Member of the South Carolina House of Representatives from the 78th district
- In office November 2004 – November 2012
- Preceded by: Joel Lourie
- Succeeded by: Beth Bernstein

Personal details
- Born: May 13 Columbia, South Carolina
- Party: Democratic
- Education: University of South Carolina

= Joan B. Brady =

American politician

Joan B. Brady is an American politician. She was a Republican member of the South Carolina House of Representatives, who is representing House District 78, Richland County, Columbia, SC.

== Early life and education ==
Brady has a degree in journalism from the University of South Carolina. She worked at WCOS-FM radio while earning her degree.

== Political career ==
Brady served as Mayor of Arcadia Lakes in Richland County from 1997 to 2000. She served on Richland County Council from 2000 to 2004.

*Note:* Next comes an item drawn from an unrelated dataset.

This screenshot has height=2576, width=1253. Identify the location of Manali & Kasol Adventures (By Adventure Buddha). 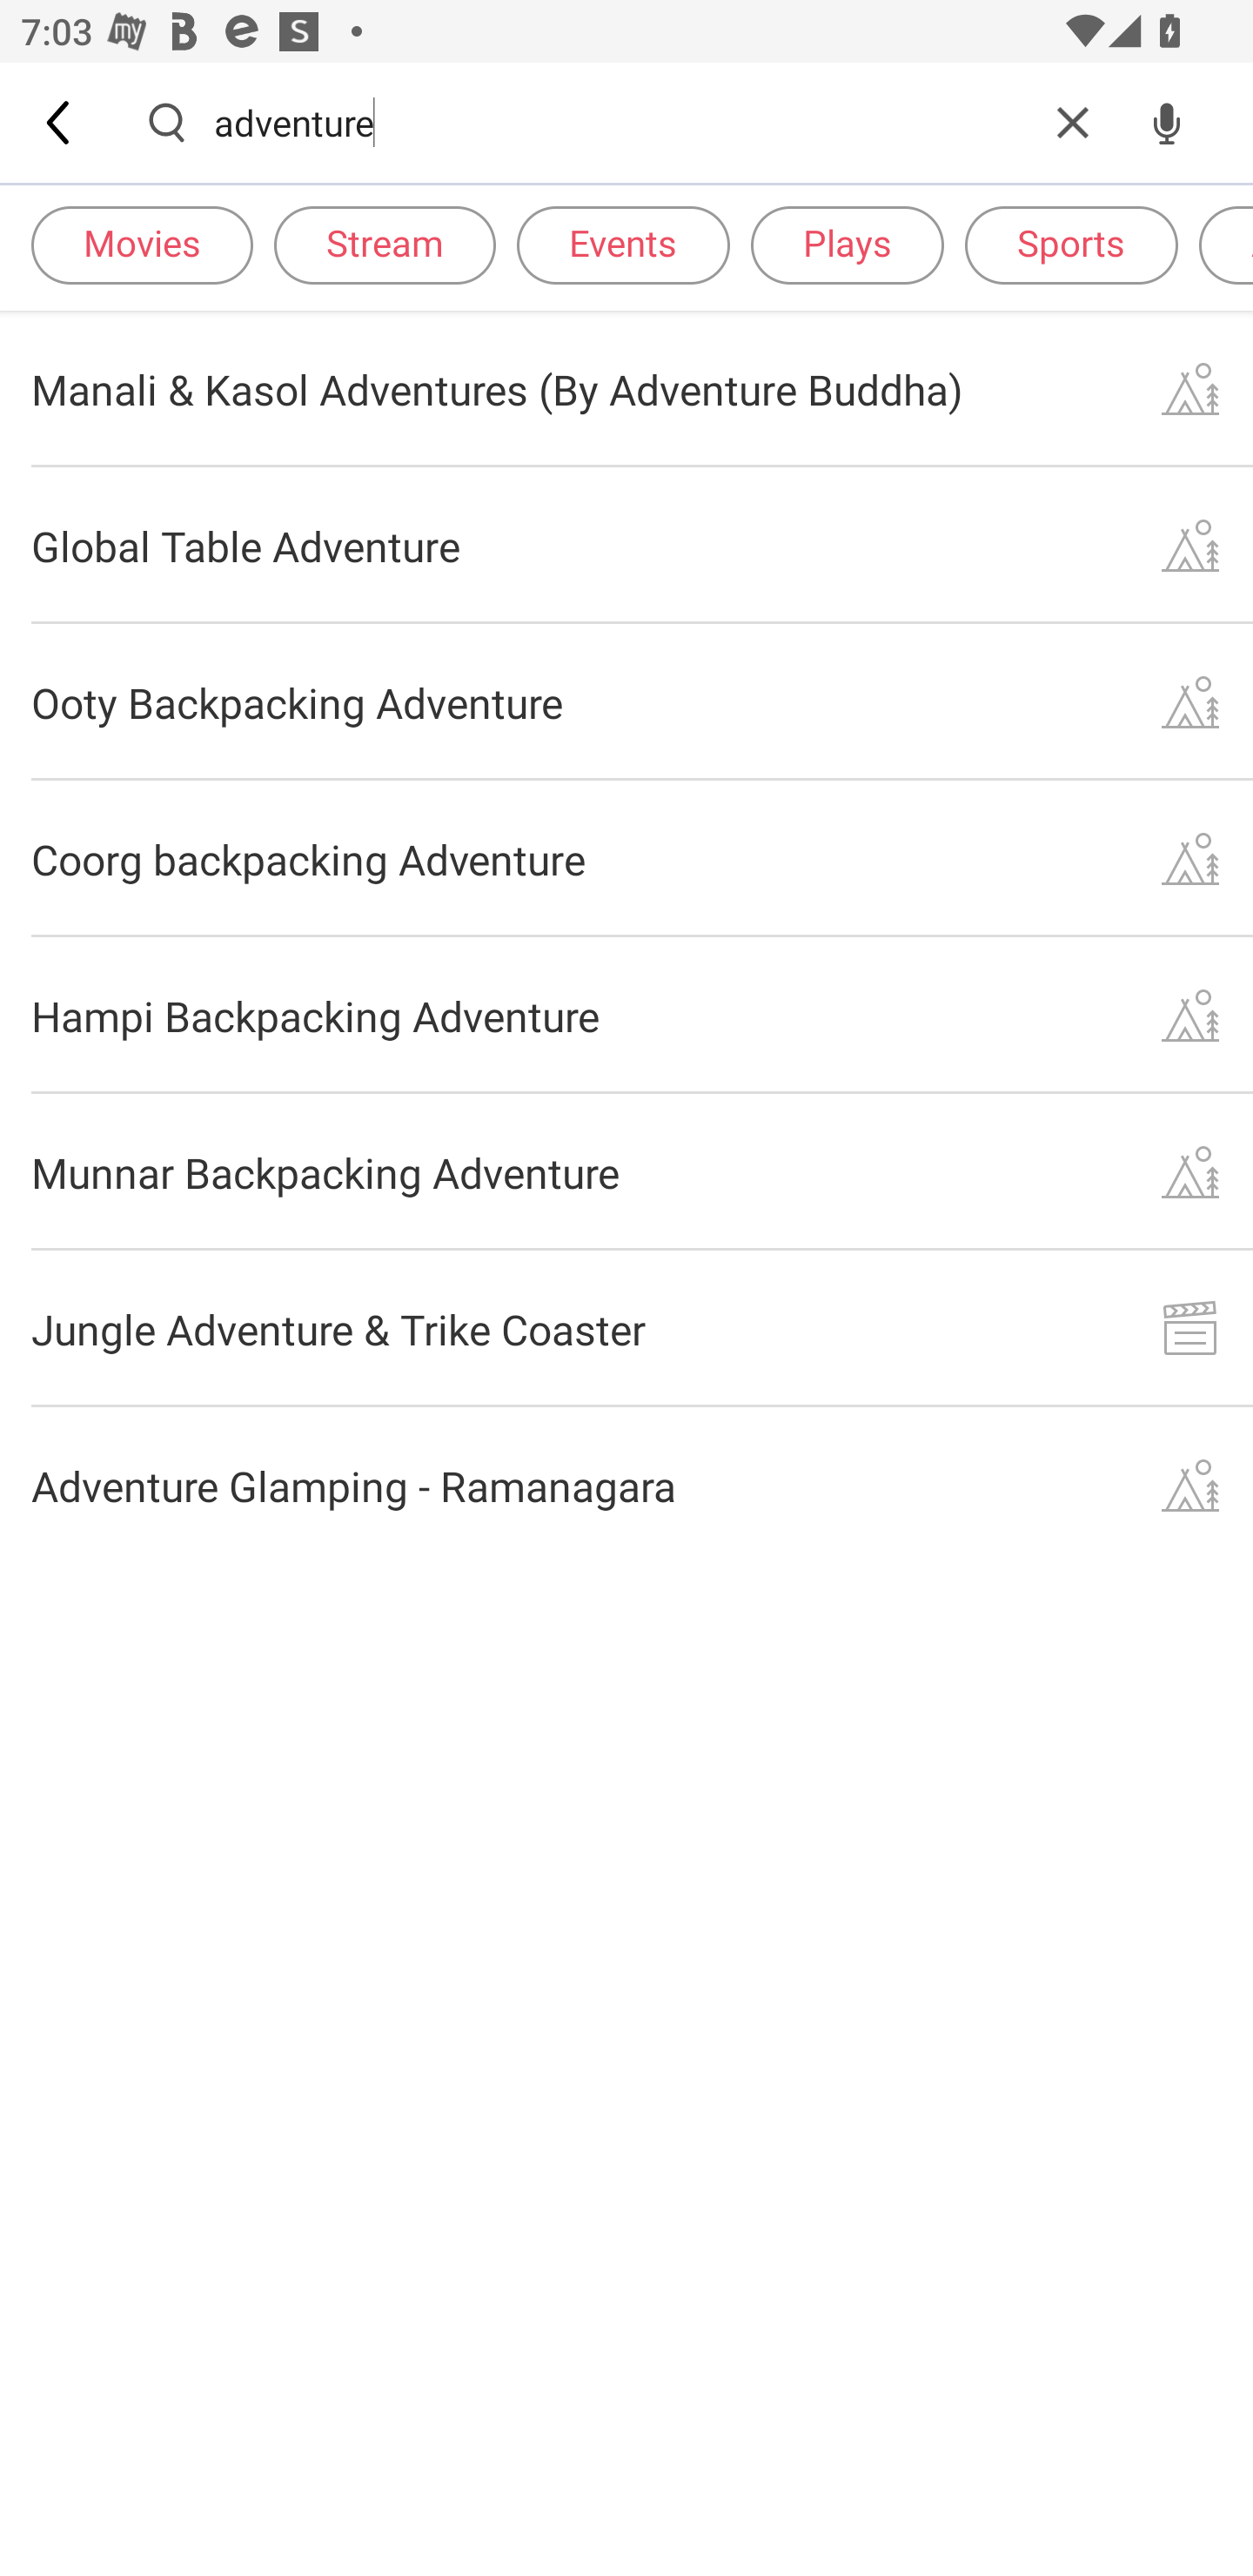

=== South Carolina House of Representatives ===
Brady won the District 78 seat to the South Carolina House in 2004. Her service in that role included:

- Council of State Government Toll Fellowship, 2005
- South Carolina House Arts Caucus
- Greater Columbia Chamber of Commerce Northeast Council, past Board
- South Carolina New Statesman Society, 2005
- Women In Government, State Director, 2006–10, Executive Board, 2010
- South Carolina Republican Women's Legislative Caucus, 2005, chair, 2007–08
- National Foundation of Women Legislators, State Director, 2008, Recording Secretary, 2009
- Southeastern Institute for Women in Politics, Advisory Board
- House Rules Committee, 2007
- Committee to Screen Candidates for Boards of Trustees of State Colleges and Universities, 2007, Vice Chairman, 2009
- Education and Economics Development Coordinating Council
- South Carolina General Assembly Women's Caucus, chairman, 2008–10
- House Agriculture, Natural Resources and Environmental Affairs, 2005–07
- Labor, Commerce and Industry Committee
- Insurance Subcommittee Chairman
- Joint Legislative and Citizens Commission on Children, Vice Chairman, 2008
- ALEC Telecommunications Task Force, 2009
- House Ethics Committee
- Majority Whip

=== 2012 South Carolina Election ===
In 2012, Brady lost the general election race to Democratic challenger Beth Bernstein.